* Data supplied
· · · · ·

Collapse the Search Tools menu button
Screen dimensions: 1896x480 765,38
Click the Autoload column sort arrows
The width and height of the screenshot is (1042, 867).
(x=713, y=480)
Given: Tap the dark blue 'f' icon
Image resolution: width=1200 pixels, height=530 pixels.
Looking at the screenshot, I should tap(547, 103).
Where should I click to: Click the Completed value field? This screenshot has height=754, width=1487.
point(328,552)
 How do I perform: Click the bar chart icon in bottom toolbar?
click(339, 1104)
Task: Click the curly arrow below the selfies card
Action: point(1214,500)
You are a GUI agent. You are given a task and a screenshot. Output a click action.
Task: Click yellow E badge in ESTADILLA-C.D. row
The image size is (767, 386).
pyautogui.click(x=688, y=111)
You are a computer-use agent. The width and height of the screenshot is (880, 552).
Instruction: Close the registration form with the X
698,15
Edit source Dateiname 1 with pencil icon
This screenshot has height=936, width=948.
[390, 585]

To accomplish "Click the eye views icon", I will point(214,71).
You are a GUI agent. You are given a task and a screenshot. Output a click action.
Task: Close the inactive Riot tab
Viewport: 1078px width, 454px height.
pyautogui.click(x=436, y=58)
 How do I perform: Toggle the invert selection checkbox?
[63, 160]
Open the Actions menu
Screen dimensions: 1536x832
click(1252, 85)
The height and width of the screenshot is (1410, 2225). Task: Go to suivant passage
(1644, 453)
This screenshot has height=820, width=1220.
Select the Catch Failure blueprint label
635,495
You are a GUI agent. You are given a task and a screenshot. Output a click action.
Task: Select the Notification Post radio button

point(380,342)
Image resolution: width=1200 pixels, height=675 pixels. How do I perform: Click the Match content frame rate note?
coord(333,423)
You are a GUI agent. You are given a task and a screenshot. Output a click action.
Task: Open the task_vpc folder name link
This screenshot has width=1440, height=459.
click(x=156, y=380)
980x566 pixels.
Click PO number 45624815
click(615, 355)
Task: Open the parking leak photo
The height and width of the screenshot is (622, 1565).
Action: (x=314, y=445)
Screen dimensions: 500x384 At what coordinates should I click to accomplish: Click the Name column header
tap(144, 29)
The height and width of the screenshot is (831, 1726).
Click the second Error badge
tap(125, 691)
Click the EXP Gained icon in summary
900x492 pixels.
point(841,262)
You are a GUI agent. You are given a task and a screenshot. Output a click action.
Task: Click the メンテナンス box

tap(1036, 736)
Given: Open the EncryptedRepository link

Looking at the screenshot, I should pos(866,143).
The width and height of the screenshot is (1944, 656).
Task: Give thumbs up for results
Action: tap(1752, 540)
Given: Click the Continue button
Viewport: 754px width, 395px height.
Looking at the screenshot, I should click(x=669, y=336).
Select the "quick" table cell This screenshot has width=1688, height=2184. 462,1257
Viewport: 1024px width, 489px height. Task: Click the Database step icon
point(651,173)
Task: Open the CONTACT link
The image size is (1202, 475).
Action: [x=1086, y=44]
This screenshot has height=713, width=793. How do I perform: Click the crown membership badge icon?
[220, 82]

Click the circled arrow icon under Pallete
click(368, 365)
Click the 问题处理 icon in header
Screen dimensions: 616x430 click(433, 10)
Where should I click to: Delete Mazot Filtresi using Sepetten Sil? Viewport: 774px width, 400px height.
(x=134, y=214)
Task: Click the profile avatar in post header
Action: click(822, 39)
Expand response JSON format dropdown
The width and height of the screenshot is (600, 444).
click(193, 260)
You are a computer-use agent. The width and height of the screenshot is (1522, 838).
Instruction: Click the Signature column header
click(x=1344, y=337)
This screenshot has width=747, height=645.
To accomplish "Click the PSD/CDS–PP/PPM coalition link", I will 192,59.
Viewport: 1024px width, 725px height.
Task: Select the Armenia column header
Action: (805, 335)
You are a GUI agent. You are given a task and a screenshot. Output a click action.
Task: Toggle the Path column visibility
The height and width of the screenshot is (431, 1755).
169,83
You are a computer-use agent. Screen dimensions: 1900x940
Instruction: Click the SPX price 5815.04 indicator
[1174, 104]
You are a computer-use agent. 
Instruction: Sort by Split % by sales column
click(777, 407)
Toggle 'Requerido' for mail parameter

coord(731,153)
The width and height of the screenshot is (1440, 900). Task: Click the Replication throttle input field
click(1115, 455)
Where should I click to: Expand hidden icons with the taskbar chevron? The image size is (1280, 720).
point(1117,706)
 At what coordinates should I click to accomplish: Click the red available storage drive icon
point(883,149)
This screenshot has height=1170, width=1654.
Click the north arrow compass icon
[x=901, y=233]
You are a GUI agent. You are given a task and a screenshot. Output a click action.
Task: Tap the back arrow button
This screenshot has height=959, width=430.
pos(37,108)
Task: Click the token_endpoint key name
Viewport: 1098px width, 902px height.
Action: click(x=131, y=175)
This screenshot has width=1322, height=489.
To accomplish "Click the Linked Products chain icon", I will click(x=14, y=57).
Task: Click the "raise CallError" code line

· · · · ·

* To do
Exactly as written, set down all of the material.

* Your solution
Collapse the Search Tools menu button
Screen dimensions: 1896x480 765,38
Click the Autoload column sort arrows
The width and height of the screenshot is (1042, 867).
(x=713, y=480)
Given: Tap the dark blue 'f' icon
Image resolution: width=1200 pixels, height=530 pixels.
Looking at the screenshot, I should tap(547, 103).
Where should I click to: Click the Completed value field? This screenshot has height=754, width=1487.
point(328,552)
 How do I perform: Click the bar chart icon in bottom toolbar?
click(339, 1104)
Task: Click the curly arrow below the selfies card
Action: point(1214,500)
You are a GUI agent. You are given a task and a screenshot. Output a click action.
Task: Click yellow E badge in ESTADILLA-C.D. row
The image size is (767, 386).
pyautogui.click(x=688, y=111)
You are a computer-use agent. The width and height of the screenshot is (880, 552).
Instruction: Close the registration form with the X
698,15
Edit source Dateiname 1 with pencil icon
This screenshot has height=936, width=948.
[390, 585]

To accomplish "Click the eye views icon", I will point(214,71).
You are a GUI agent. You are given a task and a screenshot. Output a click action.
Task: Close the inactive Riot tab
Viewport: 1078px width, 454px height.
pyautogui.click(x=436, y=58)
 How do I perform: Toggle the invert selection checkbox?
[63, 160]
Open the Actions menu
Screen dimensions: 1536x832
click(1252, 85)
The height and width of the screenshot is (1410, 2225). Task: Go to suivant passage
(1644, 453)
This screenshot has height=820, width=1220.
Select the Catch Failure blueprint label
635,495
You are a GUI agent. You are given a task and a screenshot. Output a click action.
Task: Select the Notification Post radio button

point(380,342)
Image resolution: width=1200 pixels, height=675 pixels. How do I perform: Click the Match content frame rate note?
coord(333,423)
You are a GUI agent. You are given a task and a screenshot. Output a click action.
Task: Open the task_vpc folder name link
This screenshot has width=1440, height=459.
click(x=156, y=380)
980x566 pixels.
Click PO number 45624815
click(615, 355)
Task: Open the parking leak photo
The height and width of the screenshot is (622, 1565).
Action: (x=314, y=445)
Screen dimensions: 500x384 At what coordinates should I click to accomplish: Click the Name column header
tap(144, 29)
The height and width of the screenshot is (831, 1726).
Click the second Error badge
tap(125, 691)
Click the EXP Gained icon in summary
900x492 pixels.
point(841,262)
You are a GUI agent. You are given a task and a screenshot. Output a click action.
Task: Click the メンテナンス box

tap(1036, 736)
Given: Open the EncryptedRepository link

Looking at the screenshot, I should pos(866,143).
The width and height of the screenshot is (1944, 656).
Task: Give thumbs up for results
Action: tap(1752, 540)
Given: Click the Continue button
Viewport: 754px width, 395px height.
Looking at the screenshot, I should click(x=669, y=336).
Select the "quick" table cell This screenshot has width=1688, height=2184. 462,1257
Viewport: 1024px width, 489px height. Task: Click the Database step icon
point(651,173)
Task: Open the CONTACT link
The image size is (1202, 475).
Action: [x=1086, y=44]
This screenshot has height=713, width=793. How do I perform: Click the crown membership badge icon?
[220, 82]

Click the circled arrow icon under Pallete
click(368, 365)
Click the 问题处理 icon in header
Screen dimensions: 616x430 click(433, 10)
Where should I click to: Delete Mazot Filtresi using Sepetten Sil? Viewport: 774px width, 400px height.
(x=134, y=214)
Task: Click the profile avatar in post header
Action: click(822, 39)
Expand response JSON format dropdown
The width and height of the screenshot is (600, 444).
click(193, 260)
You are a computer-use agent. The width and height of the screenshot is (1522, 838).
Instruction: Click the Signature column header
click(x=1344, y=337)
This screenshot has width=747, height=645.
To accomplish "Click the PSD/CDS–PP/PPM coalition link", I will 192,59.
Viewport: 1024px width, 725px height.
Task: Select the Armenia column header
Action: (805, 335)
You are a GUI agent. You are given a task and a screenshot. Output a click action.
Task: Toggle the Path column visibility
The height and width of the screenshot is (431, 1755).
169,83
You are a computer-use agent. Screen dimensions: 1900x940
Instruction: Click the SPX price 5815.04 indicator
[1174, 104]
You are a computer-use agent. 
Instruction: Sort by Split % by sales column
click(777, 407)
Toggle 'Requerido' for mail parameter

coord(731,153)
The width and height of the screenshot is (1440, 900). Task: Click the Replication throttle input field
click(1115, 455)
Where should I click to: Expand hidden icons with the taskbar chevron? The image size is (1280, 720).
point(1117,706)
 At what coordinates should I click to accomplish: Click the red available storage drive icon
point(883,149)
This screenshot has height=1170, width=1654.
Click the north arrow compass icon
[x=901, y=233]
You are a GUI agent. You are given a task and a screenshot. Output a click action.
Task: Tap the back arrow button
This screenshot has height=959, width=430.
pos(37,108)
Task: Click the token_endpoint key name
Viewport: 1098px width, 902px height.
Action: click(x=131, y=175)
This screenshot has width=1322, height=489.
To accomplish "Click the Linked Products chain icon", I will click(x=14, y=57).
Task: Click the "raise CallError" code line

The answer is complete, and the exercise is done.